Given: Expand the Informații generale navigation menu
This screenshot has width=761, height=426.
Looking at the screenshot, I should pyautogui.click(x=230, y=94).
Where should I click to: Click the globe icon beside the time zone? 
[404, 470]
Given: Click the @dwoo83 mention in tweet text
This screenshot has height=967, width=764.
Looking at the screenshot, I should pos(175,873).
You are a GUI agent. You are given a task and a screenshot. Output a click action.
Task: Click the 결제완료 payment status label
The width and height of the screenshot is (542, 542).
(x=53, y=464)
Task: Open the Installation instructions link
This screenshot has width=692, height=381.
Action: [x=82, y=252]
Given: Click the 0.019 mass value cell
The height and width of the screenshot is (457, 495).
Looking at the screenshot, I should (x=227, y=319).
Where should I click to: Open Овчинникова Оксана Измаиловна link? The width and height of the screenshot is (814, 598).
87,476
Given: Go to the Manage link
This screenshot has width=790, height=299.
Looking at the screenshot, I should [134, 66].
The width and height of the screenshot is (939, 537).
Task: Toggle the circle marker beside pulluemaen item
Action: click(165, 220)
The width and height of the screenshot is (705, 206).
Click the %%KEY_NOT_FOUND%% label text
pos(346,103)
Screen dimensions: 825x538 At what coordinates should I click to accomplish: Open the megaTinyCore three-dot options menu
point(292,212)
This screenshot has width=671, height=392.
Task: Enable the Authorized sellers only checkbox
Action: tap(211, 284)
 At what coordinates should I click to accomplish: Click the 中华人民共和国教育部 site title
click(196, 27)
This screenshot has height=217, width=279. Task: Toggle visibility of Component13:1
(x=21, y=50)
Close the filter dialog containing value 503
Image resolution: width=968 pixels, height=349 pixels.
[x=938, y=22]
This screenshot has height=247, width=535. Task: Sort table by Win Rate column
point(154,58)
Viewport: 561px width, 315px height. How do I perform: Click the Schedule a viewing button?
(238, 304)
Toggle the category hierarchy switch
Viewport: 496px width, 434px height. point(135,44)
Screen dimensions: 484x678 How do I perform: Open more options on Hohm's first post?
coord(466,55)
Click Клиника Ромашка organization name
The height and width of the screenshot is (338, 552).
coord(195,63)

* Work task
The lines from the one containing "The width and height of the screenshot is (705, 206)." through the last line of the records are to be transcribed exactly, with nothing else added.

* Exercise solution
The width and height of the screenshot is (705, 206).
Click the %%KEY_NOT_FOUND%% label text
pos(346,103)
Screen dimensions: 825x538 At what coordinates should I click to accomplish: Open the megaTinyCore three-dot options menu
point(292,212)
This screenshot has width=671, height=392.
Task: Enable the Authorized sellers only checkbox
Action: tap(211, 284)
 At what coordinates should I click to accomplish: Click the 中华人民共和国教育部 site title
click(196, 27)
This screenshot has height=217, width=279. Task: Toggle visibility of Component13:1
(x=21, y=50)
Close the filter dialog containing value 503
Image resolution: width=968 pixels, height=349 pixels.
[x=938, y=22]
This screenshot has height=247, width=535. Task: Sort table by Win Rate column
point(154,58)
Viewport: 561px width, 315px height. How do I perform: Click the Schedule a viewing button?
(238, 304)
Toggle the category hierarchy switch
Viewport: 496px width, 434px height. point(135,44)
Screen dimensions: 484x678 How do I perform: Open more options on Hohm's first post?
coord(466,55)
Click Клиника Ромашка organization name
The height and width of the screenshot is (338, 552).
coord(195,63)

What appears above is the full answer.